Equipping Young People in Foster Care to Manage Their Finances

Posted June 22, 2015, By Beadsie Woo

Youth who leave foster care often say lacking basic knowledge about finances is one of the major challenges they face as they transition to adulthood. Many have no experience handling money and, like all youth, find it difficult to save for the future. Some have been victims of identity theft or credit fraud and, as a result, have poor credit when they leave foster care. Too often, young people try to rent an apartment, get a job or obtain a student loan only to learn their credit has been compromised. Even those with no credit problems need help navigating the complex world of finances.

Responding to stories of young people who have experienced identity theft and other financial challenges, Congress enacted legislation that requires child welfare agencies to order annual credit reports for all youth in foster care beginning at age 14. This requirement has created a unique set of challenges for child welfare agencies with little knowledge of credit issues. Agencies now must set up systems to request and interpret reports and work with youth who have credit problems to dispute those problems with businesses and credit bureaus. Despite these challenges, the provision holds promise to ensure that no young person leaves foster care with credit issues that can compromise their financial stability.

The Foundation has supported the implementation of this requirement in several ways:

  • developing the Credit Check Learning Community for child welfare agency staff eager to engage with each other and share implementation challenges and successes;
  • publishing Youth and Credit: Protecting the Credit of Youth in Foster Care, a guide on complying with the credit check requirement in a way that engages youth;
  • developing a Q&A on implementation, which serves as a guide for state and local agencies responsible for implementing the law;
  • producing a six-part webinar series with guidance on how to implement the requirement and information to increase basic knowledge about credit so that adults working with young people in foster care can underscore the importance of a good credit profile.

The credit check requirement has also stimulated interest in building the knowledge and skills of all youth in foster care, not just those with credit problems, so they can successfully manage their finances. While classroom learning is certainly a start, it’s important to note that nothing can match the real-world experience of deciding which car to buy or how much to save — or the value of having a supportive adult to help one make wise financial decisions when it comes to such experiences.
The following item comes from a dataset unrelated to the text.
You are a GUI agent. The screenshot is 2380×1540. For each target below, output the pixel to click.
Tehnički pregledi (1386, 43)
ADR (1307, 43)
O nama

Still, a number of resources are available to help agencies take that first step in empowering youth. The Jim Casey Youth Opportunities Initiative sites — many of whom have been offering financial literacy classes and Individual Development Accounts (IDAs) to young people transitioning from foster care for more than a decade — has identified a number of dos and don’ts in this arena. The initiative has developed a curriculum with and for young people that includes fun and interactive exercises. In addition, the Children’s Bureau of the U.S. Department of Health and Human Services has created a financial empowerment tool kit for adults working with youth younger than 18 and young adults transitioning out of foster care.